Custom Input Callouts Around The Mouse Position

In the last post, I talked about how to receive global mouse and keyboard events in the Windows OS. In this post, I’m going to go over why I was playing around with it.

I’ve been playing around with the idea of making some Inkscape tutorials and working on custom overlays and callout tools.

Before I continue, I want to clarify that all this is prototyping work. It’s a work in progress and isn’t publicly accessible. I use mostly Camtasia to do video recording, which already comes with integrated input callout tools.
This is going to be one of those things where a lot of work is done to do something specific that can be easily done if you can live within the constraints of an existing premade solution.

If you don’t want to read and just want to see the summary and results video, jump down to here.

Concept

When doing tutorial videos, oftentimes, overlays are used to present additional images and readable information. And for software, it’s nice to show your keyboard and mouse input when you’re demonstrating it. There are some tools to show keyboard and mouse presses, and some applications even have built-in tools or plugins to do this.

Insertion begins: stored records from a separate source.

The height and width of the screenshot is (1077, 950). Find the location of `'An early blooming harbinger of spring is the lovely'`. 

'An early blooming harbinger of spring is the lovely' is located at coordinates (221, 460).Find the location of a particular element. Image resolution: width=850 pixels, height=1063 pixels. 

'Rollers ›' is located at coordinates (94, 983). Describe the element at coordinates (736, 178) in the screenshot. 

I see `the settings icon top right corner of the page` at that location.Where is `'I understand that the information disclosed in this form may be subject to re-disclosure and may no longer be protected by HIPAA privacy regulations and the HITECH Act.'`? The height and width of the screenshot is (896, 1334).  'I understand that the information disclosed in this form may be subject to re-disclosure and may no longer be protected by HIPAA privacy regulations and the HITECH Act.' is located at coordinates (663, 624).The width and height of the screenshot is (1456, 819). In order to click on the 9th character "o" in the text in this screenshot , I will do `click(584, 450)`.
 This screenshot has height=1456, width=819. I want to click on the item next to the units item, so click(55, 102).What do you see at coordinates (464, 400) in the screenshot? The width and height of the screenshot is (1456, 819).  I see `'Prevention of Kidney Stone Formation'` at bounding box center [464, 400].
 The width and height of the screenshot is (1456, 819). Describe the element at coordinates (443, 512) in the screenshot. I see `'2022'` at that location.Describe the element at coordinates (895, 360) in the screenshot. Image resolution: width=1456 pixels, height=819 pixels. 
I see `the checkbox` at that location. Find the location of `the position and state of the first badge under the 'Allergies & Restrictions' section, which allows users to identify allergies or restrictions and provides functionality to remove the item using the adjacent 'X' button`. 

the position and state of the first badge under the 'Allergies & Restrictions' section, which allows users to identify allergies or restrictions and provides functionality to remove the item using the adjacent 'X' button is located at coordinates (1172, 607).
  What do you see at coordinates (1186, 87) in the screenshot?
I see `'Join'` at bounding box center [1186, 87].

For example, Blender3D has an add-on script called Screencast Keys that places a mouse and keyboard callout at the corner of the window for people video-capturing their interaction.

In Blender, the bottom left of the 3D View shows the user’s input, with the help of the Screencast Keys plugin.

But there’s a specific look and a certain amount of control I want from this:

Caricatured where needed
- Exaggerate things to make them more visible and understandable when needed.
- For example, that Blender Screencast Keys design (image above). What kind of mouse is that? It’s like an old-timey Mac mouse, but with 3 buttons like an old timed PC button. The business area with the mouse buttons only uses up about 1/4th of the graphic; the rest is just the mouse body, which isn’t that relevant. For my implementation, I’m going to scale up the business area and scale down the blank space of the mouse body.
Skeuomorphed
- I want these callouts to be obvious for what they represent. Not only as input but as the physical objects I’m pressing.
Mouse wheel operations
- I want the mouse scrolling to be shown, and I want it to be clear what’s going on if I have to show the mouse wheel being scrolled and pressed simultaneously.
Obvious but ignorable
- I want it to be a useful reference that I can have people focus on when necessary and something I can casually leave on for everything, even during unimportant moments.
- I might be asking for a lot, but I want the live the dream of having it both ways: having my cake and eating it too – having it obvious and in your face, but also ignorable and out of the way.
Animated
- C’mon, who doesn’t enjoy a good of fashioned animation!? Some movement, fading, and tweening.
Generic
- I want this for calling out my inputs for a few Inkscape demonstrations and usable for any type of desktop application in the future.
Configurable
- I want a system I can tweak. That I can add more features or modify for certain situations and edge cases.
Foveated Focus
- Most importantly, I want the user not to stretch their focus across the entire real estate of the video recording.
- There’s a term called inattentional blindness – it’s where you can’t find something or notice something is going on, even when it’s right in front of you. Something so obvious that when you find it, you wonder how it was so difficult before. It happens to the best of us, especially when important things that should be noticed far from each other. Make a person have to spread their attention across a large enough space, they can miss a gorilla in a basketball court.
- I want to put all the content next to the mouse. That’s what’s doing the clicking, that’s where the user’s going to look, that’s where I intend for the user to look, that’s where I want the callouts to be. That’s where all the action is! Make it obvious and easy to see and placed where they should be looking anyway.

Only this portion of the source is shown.